From 1968 to 1974 he directed the art periodical Arte illustrata. From 1976 to 2009 he directed Antologia di Belle Arti, for several years in association with Italian art historian Federico Zeri.

He also directed an encyclopedia of the decorative arts and compiled a catalogue of mosaics and hardstone works in the Los Angeles County Museum of Art.

In 2017 he was elected an Accademico Cultore of the Accademia Nazionale di San Luca in Rome.

==Essays and memoirs==
In addition to his specialist scholarship, González-Palacios has written essays, memoirs and literary portraits. In 1999 he published Le tre età, an autobiographical work in which his personal history is interwoven with the artistic and cultural milieu of twentieth-century Europe.

His later autobiographical and essayistic books include Un anno di meno (2007), Persona e maschera (2014), Solo ombre (2017), Semillas secas (2018), and Forse è tutta questione di luce (2022).

Written in Spanish, Semillas secas. Infancia y juventud en Cuba 1936–1957 recounts his childhood and youth in Cuba before his permanent move to Europe.

In Persona e maschera and Forse è tutta questione di luce, González-Palacios collected portraits and recollections of art historians, collectors, antiquarians, writers and other cultural figures he encountered, among them Bernard Berenson, Roberto Longhi, Federico Zeri, J. Paul Getty, Anna Banti, Mario Praz, Peggy Guggenheim, Anthony Blunt, Alberto Arbasino and Jorge Luis Borges.
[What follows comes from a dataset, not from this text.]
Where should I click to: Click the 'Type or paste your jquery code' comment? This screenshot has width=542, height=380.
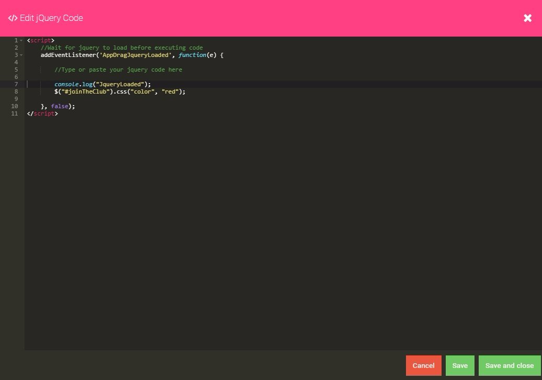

In 2026 he published Opinioni e indulgenze. Pagine d'arte, di luoghi e di affetti, a collection of writings combining art criticism and art history with recollections of people and places.

González-Palacios has also worked as a cultural journalist and critic, contributing to Italian newspapers including Il Giornale, Il Sole 24 Ore and il manifesto.

==Honours and recognition==
González-Palacios was awarded the French Legion of Honour. He was also appointed a Commander of Spain's Order of Isabella the Catholic. The Spanish decoration was formally presented to him in Rome by Spanish ambassador Alfonso Dastis in February 2019.

His L'armadio delle meraviglie received the Premio Letterario Elba in 1998.

In 2017 he became an Accademico Cultore of the Accademia Nazionale di San Luca.

==Selected works==

===Art history and decorative arts===

- Il Luigi XIV. Milan: Fabbri Editori, 1966.
- Il tempio del gusto. Le arti decorative in Italia fra classicismi e barocco. 2 vols. Milan: Longanesi, 1984–1986; new edition, Vicenza: Neri Pozza, 2000.
- Il velo delle grazie. Turin: Umberto Allemandi & C., 1992.
- Il gusto dei principi. Arte di corte del XVII e del XVIII secolo. Milan: Longanesi, 1993.
- Gli arredi francesi. Il patrimonio artistico del Quirinale. Milan: BNL-Electa, 1995–1996.
- I mobili italiani. Il patrimonio artistico del Quirinale. Milan: BNL-Electa, 1996.
- Il mobile in Liguria. Genoa: Sagep, 1996.
- Las colecciones reales españolas de mosaicos y piedras duras. Madrid: Museo Nacional del Prado, 2001.
- Pittura per l'eternità. Le collezioni reali spagnole di mosaici e pietre dure. Milan: Longanesi, 2003.
- Arredi e ornamenti alla corte di Roma 1560–1795. Milan: Electa, 2004.
- Nostalgia e invenzione. Arredi e arti decorative a Roma e Napoli nel Settecento. Milan: Skira, 2010.
- Il serraglio di pietra. La Sala degli Animali in Vaticano. Vatican City: Edizioni Musei Vaticani, 2013.
- Luigi Valadier. New York: The Frick Collection, 2018.
- I Valadier. Andrea, Luigi, Giuseppe. Milan: Officina Libraria, 2019.
- Il mobile a Roma. Dal Rinascimento al Barocco. Rome: Ugo Bozzi Editore, 2022.
- Il mobile a Roma. Il Settecento. Rome: Ugo Bozzi Editore, 2025.

===Essays and memoirs===

- La cultura dell'ignoranza. Turin: Umberto Allemandi & C., 1983.
- L'armadio delle meraviglie. Personaggi, vicende, oggetti: un invito all'arte, una lezione di stile. Milan: Longanesi, 1997.
- Le tre età. Milan: Longanesi, 1999.
- Un anno di meno. Diario del 2006. Case, musei, incontri, viaggi. Milan: Skira, 2007.
- Persona e maschera. Collezionisti, antiquari, storici dell'arte. Milan: Archinto, 2014.
- Solo ombre. Silhouettes storiche, letterarie e mondane. Milan: Archinto, 2017.
- Semillas secas. Infancia y juventud en Cuba 1936–1957. Madrid: Editorial Verbum, 2018.
- Forse è tutta questione di luce. Ritratti e incontri. Milan: Salani, 2022.
- Opinioni e indulgenze. Pagine d'arte, di luoghi e di affetti. Milan: Salani, 2026.